After she has moved on and accepted that her failed marriage was her fault, she discovers he is not the good and faithful spouse he always maintained that he was and that she believed him to be.  His skeletons fly out of his closet like ghosts at Hallowe'en.  He carefully avoids those topics, never confirming nor denying.  Never apologizing or admitting fault.  Years go by.  They both have successfully moved on, new commitments, new lives.

scene change

 Now, how amazing would it be to leave your past behind you, all the woe, stress, and worry, any and all ill feelings behind and go reinvent yourself in a place with no expectations?  Nothing follows you but a little debt that is quickly dealt with.  You get your dream apartment, the one you talked about all the time in college, dinner out and your chosen entertainment whenever you want them...all at the low low cost of a couple hundred dollars a month and a handful of phone calls to keep those back home happy, just enough to stay in good grace.  Little white, not-exactly-lies begin to manifest once you get to where you can reinvent yourself.  You feed the ones you attempt to care about a couple lines about it not being permanent and then make it permanent.  You find the perfectly damaged mate, the one who will buy that same tired line, "they all leave me", that person takes you in, spends their dime on you, and gives you the ability to build the rest of that dream.  You don't have to do a thing but keep up another facade.  Make them feel special once in a while, make them believe your mildly abusive behavior is the product of that past you don't talk about.  **maintain air of mystery**
Seriously, how amazing would that be????  All your responsibilities done, managed, over.  All that's required of you is to say the right things to the right people and maintain your facade, and BOOM.  All of life tied up in a neat little bow.

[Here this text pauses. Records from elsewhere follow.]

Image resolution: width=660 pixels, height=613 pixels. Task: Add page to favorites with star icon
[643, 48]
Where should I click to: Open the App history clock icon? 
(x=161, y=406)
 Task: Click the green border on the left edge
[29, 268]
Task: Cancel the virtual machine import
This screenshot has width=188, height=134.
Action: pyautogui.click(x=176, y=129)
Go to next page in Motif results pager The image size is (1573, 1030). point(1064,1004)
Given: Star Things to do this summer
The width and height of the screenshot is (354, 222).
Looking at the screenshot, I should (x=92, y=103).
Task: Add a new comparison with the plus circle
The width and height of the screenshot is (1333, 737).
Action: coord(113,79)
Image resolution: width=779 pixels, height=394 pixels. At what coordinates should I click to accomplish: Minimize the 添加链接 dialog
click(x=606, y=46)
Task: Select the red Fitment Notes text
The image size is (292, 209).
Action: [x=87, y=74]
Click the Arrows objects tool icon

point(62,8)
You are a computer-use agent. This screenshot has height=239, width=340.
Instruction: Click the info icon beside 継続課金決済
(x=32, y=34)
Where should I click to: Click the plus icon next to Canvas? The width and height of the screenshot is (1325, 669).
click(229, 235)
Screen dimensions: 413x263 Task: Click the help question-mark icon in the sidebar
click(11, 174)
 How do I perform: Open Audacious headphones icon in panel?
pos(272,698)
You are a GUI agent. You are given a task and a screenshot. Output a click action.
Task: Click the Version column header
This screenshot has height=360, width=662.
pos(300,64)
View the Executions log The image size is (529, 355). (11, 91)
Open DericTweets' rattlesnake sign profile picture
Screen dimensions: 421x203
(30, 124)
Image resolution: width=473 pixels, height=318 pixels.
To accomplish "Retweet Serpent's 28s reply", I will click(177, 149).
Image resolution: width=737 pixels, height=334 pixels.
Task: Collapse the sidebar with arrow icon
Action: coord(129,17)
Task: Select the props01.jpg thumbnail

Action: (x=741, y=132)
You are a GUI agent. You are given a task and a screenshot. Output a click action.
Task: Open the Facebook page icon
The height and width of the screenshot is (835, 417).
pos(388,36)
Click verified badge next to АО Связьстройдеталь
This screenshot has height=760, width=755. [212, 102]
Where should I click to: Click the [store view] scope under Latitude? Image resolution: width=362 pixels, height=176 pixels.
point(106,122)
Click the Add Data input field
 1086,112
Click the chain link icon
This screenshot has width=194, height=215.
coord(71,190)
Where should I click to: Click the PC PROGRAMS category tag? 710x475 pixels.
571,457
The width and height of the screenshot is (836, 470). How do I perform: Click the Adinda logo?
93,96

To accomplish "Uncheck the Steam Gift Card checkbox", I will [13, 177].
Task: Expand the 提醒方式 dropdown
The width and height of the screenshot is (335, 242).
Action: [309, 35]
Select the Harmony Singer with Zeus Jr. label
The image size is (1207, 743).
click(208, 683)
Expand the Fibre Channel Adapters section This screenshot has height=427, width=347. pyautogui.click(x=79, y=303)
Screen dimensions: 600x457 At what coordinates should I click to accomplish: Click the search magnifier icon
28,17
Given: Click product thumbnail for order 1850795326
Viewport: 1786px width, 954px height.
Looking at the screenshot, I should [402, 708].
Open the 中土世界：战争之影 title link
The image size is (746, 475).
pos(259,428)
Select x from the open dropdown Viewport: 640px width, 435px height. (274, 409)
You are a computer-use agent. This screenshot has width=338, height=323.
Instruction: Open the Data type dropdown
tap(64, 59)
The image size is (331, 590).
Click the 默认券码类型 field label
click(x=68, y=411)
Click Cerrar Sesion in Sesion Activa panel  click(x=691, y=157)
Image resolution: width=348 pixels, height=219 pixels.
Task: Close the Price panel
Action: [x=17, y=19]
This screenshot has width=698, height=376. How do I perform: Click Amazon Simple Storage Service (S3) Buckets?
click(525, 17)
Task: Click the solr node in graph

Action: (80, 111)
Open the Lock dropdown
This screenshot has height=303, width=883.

People who are more than the average narcissist all have certain traits:

They lack empathy and typically don't have a strong conscience.
They really believe they are never wrong and harbor no guilt for mistakes.
They are preoccupied with fantasies of epic success or romance.
They believe themselves to be better than those around them, more intelligent and special.
They are very arrogant and often charismatic, believing everyone likes them the most.

There is an all knowing, highly educated, incredibly witty renaissance man out there buying his way into his child's heart because he has no idea what else to do.  Still using.  Still belittling.  Still avoiding the truth of what was.